Black Panther: T’Challa was understandably distracted at the start of the superhero “Civil War,” as the beginning of the event coincided with his marriage to the X-Man Storm. In fact, Black Panther had to physically prevent Iron Man and Captain America from fighting it out at his wedding. As the war was mostly contained to the United States, the newlyweds remained neutral — until they paid the White House a visit and the government tried to force Storm, a United States citizen, to register. This led to Black Panther and Storm siding with Captain America’s anti-registration Avengers.

Black Widow: Natasha Romanoff’s allegiance in the superhero civil war didn’t become known until after the dust had settled and Captain America was arrested. While Black Widow pretty much sat the conflict out, Tony Stark and Carol Danvers quickly recruited her into a new pro-registration lineup of Avengers. Black Widow stuck with the team for a few missions, until the next major event — “Secret Invasion” — shook things up for the Marvel Universe.

Spider-Man: “Civil War” had a major impact on Peter Parker’s life; with the support of Aunt May and Mary Jane, Peter agreed to side with Iron Man and unmask publicly, revealing to the world his secret identity. Peter, May and MJ all moved into Avengers Tower and Spider-Man got an upgraded “Iron Spider” suit from Tony Stark. But a series of events (Stark’s murderous Thor clone, the reveal of a secret, extradimensional prison for unregistered heroes) upset Spider-Man’s conscience and caused him to switch sides halfway through; Peter rejected the Iron Spider suit and stood with Cap through to the end of the war.

Vision: Just like Ant-Man and Hawkeye, Vision also met his end as part of “Avengers Disassembled” and was absent for “Civil War.” But just because Vision was dead doesn’t mean there wasn’t a Vision involved in the event. A second Vision, comprised of a sentient suit of armor from the future paired with the brain patterns of the original Vision and a time traveler, stood alongside Cap’s anti-registration forces.
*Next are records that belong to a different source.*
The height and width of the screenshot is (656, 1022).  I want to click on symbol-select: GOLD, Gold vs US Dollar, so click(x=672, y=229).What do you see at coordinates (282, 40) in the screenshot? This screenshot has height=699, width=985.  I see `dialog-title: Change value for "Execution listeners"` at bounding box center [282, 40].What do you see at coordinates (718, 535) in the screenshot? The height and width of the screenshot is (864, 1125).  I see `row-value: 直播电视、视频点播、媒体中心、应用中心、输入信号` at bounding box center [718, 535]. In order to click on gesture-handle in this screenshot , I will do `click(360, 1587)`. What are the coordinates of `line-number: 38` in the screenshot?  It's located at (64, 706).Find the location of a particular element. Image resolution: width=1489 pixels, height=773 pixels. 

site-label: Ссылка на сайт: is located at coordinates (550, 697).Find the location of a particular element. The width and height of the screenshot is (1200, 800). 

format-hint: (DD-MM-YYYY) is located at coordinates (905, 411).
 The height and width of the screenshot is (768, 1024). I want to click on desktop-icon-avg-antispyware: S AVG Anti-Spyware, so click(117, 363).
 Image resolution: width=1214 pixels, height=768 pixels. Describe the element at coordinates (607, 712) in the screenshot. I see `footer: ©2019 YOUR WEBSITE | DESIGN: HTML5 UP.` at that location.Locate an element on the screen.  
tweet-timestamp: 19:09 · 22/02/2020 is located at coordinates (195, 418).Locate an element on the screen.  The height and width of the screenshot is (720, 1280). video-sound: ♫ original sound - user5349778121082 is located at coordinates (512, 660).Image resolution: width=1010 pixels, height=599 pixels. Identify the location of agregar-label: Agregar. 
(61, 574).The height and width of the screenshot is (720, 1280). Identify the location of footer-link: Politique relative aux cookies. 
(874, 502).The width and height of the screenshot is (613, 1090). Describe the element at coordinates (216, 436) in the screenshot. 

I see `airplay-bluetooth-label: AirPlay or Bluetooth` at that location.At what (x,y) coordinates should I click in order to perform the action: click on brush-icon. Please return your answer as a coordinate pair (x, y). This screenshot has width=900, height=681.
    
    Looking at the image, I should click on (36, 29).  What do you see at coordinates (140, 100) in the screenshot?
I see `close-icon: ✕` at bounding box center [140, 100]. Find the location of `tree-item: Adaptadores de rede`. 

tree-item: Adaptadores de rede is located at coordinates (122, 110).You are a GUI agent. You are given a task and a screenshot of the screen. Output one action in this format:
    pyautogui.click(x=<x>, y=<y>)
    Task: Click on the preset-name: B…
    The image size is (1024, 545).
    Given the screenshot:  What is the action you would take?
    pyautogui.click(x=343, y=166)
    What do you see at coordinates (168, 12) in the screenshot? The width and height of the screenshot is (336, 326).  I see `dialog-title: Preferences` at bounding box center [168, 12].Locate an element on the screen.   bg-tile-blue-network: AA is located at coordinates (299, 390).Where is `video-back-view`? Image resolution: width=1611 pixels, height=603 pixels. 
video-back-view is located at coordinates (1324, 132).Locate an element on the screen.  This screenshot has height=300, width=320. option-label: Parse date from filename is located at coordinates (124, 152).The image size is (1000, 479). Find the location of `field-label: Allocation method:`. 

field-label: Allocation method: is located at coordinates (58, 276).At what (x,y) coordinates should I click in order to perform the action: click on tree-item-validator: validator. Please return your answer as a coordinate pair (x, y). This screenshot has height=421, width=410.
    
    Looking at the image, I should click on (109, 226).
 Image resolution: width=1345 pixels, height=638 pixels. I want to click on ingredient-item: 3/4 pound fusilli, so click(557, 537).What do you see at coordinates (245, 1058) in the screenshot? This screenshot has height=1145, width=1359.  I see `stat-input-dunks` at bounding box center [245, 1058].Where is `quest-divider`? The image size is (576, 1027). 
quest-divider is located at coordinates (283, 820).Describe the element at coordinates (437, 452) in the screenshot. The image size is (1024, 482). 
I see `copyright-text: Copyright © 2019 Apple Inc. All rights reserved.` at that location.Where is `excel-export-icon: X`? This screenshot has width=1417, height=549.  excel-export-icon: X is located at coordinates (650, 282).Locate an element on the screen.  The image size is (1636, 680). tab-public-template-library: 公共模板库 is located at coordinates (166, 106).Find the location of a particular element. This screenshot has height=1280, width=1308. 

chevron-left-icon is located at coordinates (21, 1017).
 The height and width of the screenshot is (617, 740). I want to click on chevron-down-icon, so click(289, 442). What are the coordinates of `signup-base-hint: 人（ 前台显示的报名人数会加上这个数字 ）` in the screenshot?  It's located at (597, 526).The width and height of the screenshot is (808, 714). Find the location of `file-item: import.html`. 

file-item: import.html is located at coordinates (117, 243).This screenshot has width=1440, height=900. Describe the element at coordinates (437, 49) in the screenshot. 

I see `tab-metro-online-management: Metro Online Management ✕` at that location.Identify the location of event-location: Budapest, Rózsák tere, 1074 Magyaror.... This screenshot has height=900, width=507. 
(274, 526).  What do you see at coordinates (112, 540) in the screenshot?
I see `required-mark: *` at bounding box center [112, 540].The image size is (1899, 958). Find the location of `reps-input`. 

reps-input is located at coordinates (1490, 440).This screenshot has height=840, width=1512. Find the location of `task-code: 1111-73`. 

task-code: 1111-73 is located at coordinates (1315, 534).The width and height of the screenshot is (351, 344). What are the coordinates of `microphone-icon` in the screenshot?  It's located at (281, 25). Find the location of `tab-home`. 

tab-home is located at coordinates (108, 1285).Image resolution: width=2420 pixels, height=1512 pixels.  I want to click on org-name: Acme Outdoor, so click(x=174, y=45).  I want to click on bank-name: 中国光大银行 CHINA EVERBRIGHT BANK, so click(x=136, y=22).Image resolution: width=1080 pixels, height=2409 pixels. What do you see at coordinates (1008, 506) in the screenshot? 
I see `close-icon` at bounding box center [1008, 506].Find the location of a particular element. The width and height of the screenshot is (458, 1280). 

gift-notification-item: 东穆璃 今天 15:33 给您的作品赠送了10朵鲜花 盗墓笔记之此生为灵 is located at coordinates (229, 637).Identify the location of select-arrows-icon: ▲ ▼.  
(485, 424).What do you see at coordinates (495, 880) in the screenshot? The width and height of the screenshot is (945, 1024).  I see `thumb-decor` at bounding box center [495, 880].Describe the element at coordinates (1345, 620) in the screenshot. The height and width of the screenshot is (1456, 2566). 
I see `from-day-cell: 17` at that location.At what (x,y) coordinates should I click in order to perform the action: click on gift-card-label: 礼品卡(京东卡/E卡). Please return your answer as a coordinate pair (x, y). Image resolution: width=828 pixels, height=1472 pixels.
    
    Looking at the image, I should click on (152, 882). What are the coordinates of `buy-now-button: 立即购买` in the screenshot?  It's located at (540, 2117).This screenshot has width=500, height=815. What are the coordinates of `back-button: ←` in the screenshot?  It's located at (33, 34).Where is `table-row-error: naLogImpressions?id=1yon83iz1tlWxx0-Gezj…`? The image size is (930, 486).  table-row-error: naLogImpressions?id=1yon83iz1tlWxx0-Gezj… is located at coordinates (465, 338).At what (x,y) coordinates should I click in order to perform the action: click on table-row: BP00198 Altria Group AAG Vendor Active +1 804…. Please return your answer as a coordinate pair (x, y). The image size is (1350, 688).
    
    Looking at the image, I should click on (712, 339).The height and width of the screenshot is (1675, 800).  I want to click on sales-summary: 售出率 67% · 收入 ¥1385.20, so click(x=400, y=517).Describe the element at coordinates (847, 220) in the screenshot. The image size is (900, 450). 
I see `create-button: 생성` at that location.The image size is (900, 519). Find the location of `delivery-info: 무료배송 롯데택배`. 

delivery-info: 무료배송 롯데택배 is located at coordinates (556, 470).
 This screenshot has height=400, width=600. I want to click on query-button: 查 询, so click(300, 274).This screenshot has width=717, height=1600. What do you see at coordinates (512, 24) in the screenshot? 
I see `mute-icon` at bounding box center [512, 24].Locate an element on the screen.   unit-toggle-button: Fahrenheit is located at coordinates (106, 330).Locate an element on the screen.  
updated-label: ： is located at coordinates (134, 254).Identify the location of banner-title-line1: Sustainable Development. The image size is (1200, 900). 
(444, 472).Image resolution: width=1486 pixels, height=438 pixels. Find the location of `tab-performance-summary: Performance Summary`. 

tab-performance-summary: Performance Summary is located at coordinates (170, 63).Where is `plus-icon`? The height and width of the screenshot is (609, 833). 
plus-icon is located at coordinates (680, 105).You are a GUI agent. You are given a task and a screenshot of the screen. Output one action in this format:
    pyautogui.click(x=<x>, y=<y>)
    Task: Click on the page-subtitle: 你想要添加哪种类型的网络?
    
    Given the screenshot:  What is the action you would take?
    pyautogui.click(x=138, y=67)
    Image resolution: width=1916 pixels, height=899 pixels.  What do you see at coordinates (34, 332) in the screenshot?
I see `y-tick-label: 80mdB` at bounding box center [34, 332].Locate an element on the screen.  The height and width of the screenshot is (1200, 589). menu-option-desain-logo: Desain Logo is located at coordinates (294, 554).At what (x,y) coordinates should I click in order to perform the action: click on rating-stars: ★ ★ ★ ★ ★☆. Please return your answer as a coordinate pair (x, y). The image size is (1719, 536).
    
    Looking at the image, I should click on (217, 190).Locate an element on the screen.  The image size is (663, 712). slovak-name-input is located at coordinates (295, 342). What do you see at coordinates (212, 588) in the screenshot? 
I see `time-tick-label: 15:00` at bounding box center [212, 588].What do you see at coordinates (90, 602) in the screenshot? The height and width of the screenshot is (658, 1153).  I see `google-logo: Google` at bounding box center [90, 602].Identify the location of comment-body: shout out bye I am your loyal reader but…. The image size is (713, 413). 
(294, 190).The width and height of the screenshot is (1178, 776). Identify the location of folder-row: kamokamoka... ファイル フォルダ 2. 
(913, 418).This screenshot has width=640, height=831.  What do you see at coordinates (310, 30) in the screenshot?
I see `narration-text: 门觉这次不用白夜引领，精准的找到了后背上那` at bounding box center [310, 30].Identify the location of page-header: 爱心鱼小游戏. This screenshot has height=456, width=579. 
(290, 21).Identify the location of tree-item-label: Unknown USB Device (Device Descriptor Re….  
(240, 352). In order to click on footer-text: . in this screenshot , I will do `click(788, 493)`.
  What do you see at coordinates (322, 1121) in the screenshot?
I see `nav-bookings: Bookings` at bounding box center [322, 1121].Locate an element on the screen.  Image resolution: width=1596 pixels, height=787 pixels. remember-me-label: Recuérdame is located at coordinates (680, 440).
This Vision played a crucial role in the final battle, using his abilities to disable Iron Man’s armor.

War Machine: When the superhero civil war broke out, James Rhodes was assigned to the Sentinel Squad O*N*E, a government-sponsored group of pilots that controlled Sentinel robots designed to “protect” mutants. As one of Tony’s oldest friends, Rhodey set out to arrest Black Panther and Storm for not complying with the registration act. But when he confronted the pair, he experienced a crisis of conscience and relented, even going so far as to convince Stark to let the two go. After “Civil War,” Rhodey signed up for the Initiative program and began training young and newly registered heroes.

Marvel’s “Captain America: Civil War” opens on May 6, 2016.